Electronic medical records of all UC patients treated at our center between 1 January 2014 and 31 June 2021 were reviewed. A comprehensive analysis of various characteristics, such as demographics, comorbidities, medical history, follow-up appointments, admission endoscopy, histopathologic features, etc., was used to determine the primary end point, which was unplanned UC-related calendar year readmission.

RESULTS

We found that the unplanned UC-related readmission rate within 1 year was 20.8%. In multivariable cox analysis, the predictors of the Elixhauser comorbidity index [Hazard ratio (HR): 3.50, 95% confidence interval (CI): 1.93-6.37], regular follow-up (HR: 0.29, 95% CI: 0.16-0.53), any history of corticosteroid use (HR: 3.38, 95% CI: 1.83-6.27), seral level of C-reactive protein (HR: 1.01, 95% CI: 1.00-1.02), and the UC endoscopic index of severity (HR: 1.29, 95% CI: 1.05-1.57) independently predicted calendar year readmission after discharge. The established nomogram had a consistently high accuracy in predicting calendar year readmission in the training cohort, with a concordance index of 0.784, 0.825, and 0.837 at 13, 26, and 52 weeks, respectively, which was validated in both the internal and external validation cohorts.

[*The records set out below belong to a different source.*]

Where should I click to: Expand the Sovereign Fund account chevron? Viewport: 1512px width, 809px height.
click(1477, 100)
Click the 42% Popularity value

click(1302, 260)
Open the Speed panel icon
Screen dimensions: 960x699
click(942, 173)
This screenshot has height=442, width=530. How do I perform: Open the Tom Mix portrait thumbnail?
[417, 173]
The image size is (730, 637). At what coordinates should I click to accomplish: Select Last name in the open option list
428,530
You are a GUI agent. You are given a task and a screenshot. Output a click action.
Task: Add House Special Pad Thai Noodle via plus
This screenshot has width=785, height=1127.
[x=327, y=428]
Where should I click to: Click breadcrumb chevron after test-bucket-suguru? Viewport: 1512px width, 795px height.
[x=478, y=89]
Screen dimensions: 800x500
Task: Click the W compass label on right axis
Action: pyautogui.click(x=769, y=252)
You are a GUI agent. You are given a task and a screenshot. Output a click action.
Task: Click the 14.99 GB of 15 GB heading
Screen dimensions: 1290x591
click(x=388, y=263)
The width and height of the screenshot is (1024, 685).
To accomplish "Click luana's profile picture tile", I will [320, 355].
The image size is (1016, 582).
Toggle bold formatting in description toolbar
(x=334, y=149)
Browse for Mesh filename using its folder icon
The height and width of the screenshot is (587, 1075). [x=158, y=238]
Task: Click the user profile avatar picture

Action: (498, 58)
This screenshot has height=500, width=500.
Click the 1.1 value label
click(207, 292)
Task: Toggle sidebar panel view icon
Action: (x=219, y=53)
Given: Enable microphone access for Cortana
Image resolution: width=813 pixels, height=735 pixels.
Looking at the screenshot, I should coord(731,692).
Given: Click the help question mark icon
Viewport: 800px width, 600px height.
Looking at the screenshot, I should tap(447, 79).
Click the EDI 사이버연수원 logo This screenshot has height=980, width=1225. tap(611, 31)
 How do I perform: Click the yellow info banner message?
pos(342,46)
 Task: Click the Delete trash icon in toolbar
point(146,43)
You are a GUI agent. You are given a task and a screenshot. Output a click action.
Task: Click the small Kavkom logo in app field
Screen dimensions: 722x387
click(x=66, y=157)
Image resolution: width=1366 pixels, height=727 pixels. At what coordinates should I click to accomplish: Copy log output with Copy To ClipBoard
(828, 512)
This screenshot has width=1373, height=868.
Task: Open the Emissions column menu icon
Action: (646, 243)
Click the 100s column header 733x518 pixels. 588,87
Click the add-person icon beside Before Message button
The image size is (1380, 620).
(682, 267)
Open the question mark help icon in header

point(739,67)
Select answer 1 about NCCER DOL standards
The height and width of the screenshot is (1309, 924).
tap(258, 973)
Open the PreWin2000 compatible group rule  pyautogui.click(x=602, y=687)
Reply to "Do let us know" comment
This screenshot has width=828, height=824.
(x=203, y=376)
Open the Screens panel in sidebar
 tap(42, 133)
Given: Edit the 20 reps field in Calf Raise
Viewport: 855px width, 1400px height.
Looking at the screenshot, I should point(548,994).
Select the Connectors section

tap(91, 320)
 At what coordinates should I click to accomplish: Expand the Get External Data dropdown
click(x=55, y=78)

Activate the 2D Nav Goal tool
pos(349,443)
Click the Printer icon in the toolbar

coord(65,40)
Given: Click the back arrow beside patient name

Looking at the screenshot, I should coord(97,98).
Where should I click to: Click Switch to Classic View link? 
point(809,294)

Therefore, UC patients were divided into clinically low-, high-, and extremely high-risk groups for readmission, based on the calculated score of 272.5 and 378.

CONCLUSION

The established nomogram showed good discrimination and calibration powers in predicting calendar year readmission in high-risk UC patients, who may need intensive treatment and regular outpatient visits.

摘要

背景

出院后不久再次入院表明溃疡性结肠炎(UC)患者的疾病严重程度增加以及药物治疗无效,这可能导致预后不良。

目的

本研究旨在通过列线图探索预测出院后1年内计划外UC相关再入院的预后变量。

设计

一项回顾性队列研究。

方法

回顾了2014年1月1日至2021年6月31日在我们中心接受治疗的所有UC患者的电子病历。对各种特征进行综合分析,如人口统计学、合并症、病史、随访预约、入院内镜检查、组织病理学特征等,以确定主要终点,即计划外UC相关的日历年再入院。

结果

我们发现1年内计划外UC相关再入院率为20.8%。在多变量cox分析中,Elixhauser合并症指数的预测因素[风险比(HR):3.50,95%置信区间(CI):1.93 - 6.37]、定期随访(HR:0.29,95%CI:0.16 - 0.53)、任何使用皮质类固醇的病史(HR:3.38,95%CI:1.83 - 6.27)、C反应蛋白的血清水平(HR:1.01,95%CI:1.00 - 1.02)以及UC内镜严重程度指数(HR:1.29,95%CI:1.05 - 1.57)独立预测出院后的日历年再入院。所建立的列线图在训练队列中预测日历年再入院方面具有始终如一的高准确性,在13、26和52周时的一致性指数分别为0.784、0.825和0.837,在内部和外部验证队列中均得到验证。因此,根据计算得分272.5和378,将UC患者分为临床低、高和极高再入院风险组。

结论

所建立的列线图在预测高危UC患者的日历年再入院方面显示出良好的数据区分和校准能力,这些患者可能需要强化治疗和定期门诊就诊。